** Exercise directions **
Every line in the entries that holds "agent" should be identified and copied.

** Stored records **
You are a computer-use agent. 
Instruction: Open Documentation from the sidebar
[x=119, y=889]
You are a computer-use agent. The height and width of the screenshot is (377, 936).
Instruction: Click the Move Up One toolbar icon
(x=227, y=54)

** Completed exercise **
You are a computer-use agent. 
You are a computer-use agent. The height and width of the screenshot is (377, 936).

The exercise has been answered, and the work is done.